◆ Set of tasks ◆
1. In the running injury tips, what three things make up the "Terrible Toos"?
2. Switch "elbows" to "arms" in the running injury tips, from "LEARN TO ROTATE" up to and including "your lower back.".
3. Which advancements does the opening paragraph of the running injury tips name?

INJURY PREVENTION TIPS FOR RUNNERS
February 10, 2018
FO Every runner wants to win the injury prevention race, whether it is the runner just starting out, the casual runner or the competitive runner. It seems that with all the advancements in training methods, shoe wear, research and even medicine we think we have found the answer. One thing has become clear to us, through all of the different efforts, there is no magic trick to preventing running injuries. We have evolved and decided to accept that injury prevention has to be comprehensive and takes work. Combining classic ideas with innovative approaches based on biomechanics, we feel best prepared to help runners maximize performance and minimize injury risk. Here are our injury prevention tips for runners:
Avoid the “Terrible Toos”. That is don’t do “too much, too soon, too fast”. Strive to be a well-rounded athlete. Incorporate a dynamic warm-up, single-leg balance activities, and various cross-training variables that allow you to vary patterns and experience multiple muscle chains and planes of movement for your neuromuscular system. Test your neuromuscular mobility by seeing if you can fully squat. With your feet shoulder-width apart, squat down until your knees are maximally bent so your hips rest below your knees. Rest your hands on top of your knees and attempt to keep your body weight through your heels. Your back should be relaxed and rounded. If you cannot squat you have too much neuromuscular tone throughout your body which can lead to injury. Maintaining the ability to fully squat keeps adequate mobility through your spine, hips, and ankles.
DON’T GET “DEAD BUTT SYNDROME”
Get connected with your pelvis, meaning you need to have an awareness of what is going on with your hips, how you hold your pelvis and the muscles that are firing around it. It’s important to keep adequate flexibility in your hip flexors to allow full use of your core and to engage your glutes during the running stride. Never sacrifice good mechanics for speed. When you get dead butt syndrome, it’s easy to start pulling through your stride which brings us to our next tip…
Overstriding is reaching forward and landing in front of your torso. This leads to a more forceful heel strike, braking and a loss of momentum. Instead, stride out naturally with your legs behind your center of gravity. Use your glutes and hamstrings to “push and power” through your stride.
LEARN TO ROTATE THROUGH YOUR RIBCAGE NOT YOUR LOWER BACK
Rotation and arm swing during the running stride are driven by reciprocal and alternating pelvic and thoracic rotation. Be sure your elbows drive behind you as your rotate through your torso without overarching your lower back.
BE AWARE OF YOUR POSTURE
Place one hand on your belly button and the other on your breast bone. Keeping your weight equally distributed through your forefoot and heel and without moving our belly button hand, bring your breast bone forward until your weight is balanced over your hips. This slight lean forward will help you keep your abdominals engaged while you run. Don’t allow your pelvis to lead in front of your breast bone because you will tend to overarch your lower back and set up a negative chain reaction of using extension muscles to propel you forward. Standing up straight using your back muscles alone is not good postural practice.

◆ Recorded information ◆
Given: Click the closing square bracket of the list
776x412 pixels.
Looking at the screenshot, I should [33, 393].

* * *

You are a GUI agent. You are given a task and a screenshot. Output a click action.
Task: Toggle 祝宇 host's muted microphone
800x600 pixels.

◆ Exercise results ◆
1. Too much, too soon, too fast.

2.
LEARN TO ROTATE THROUGH YOUR RIBCAGE NOT YOUR LOWER BACK
Rotation and arm swing during the running stride are driven by reciprocal and alternating pelvic and thoracic rotation. Be sure your arms drive behind you as your rotate through your torso without overarching your lower back.

3. Training methods, shoe wear, research, medicine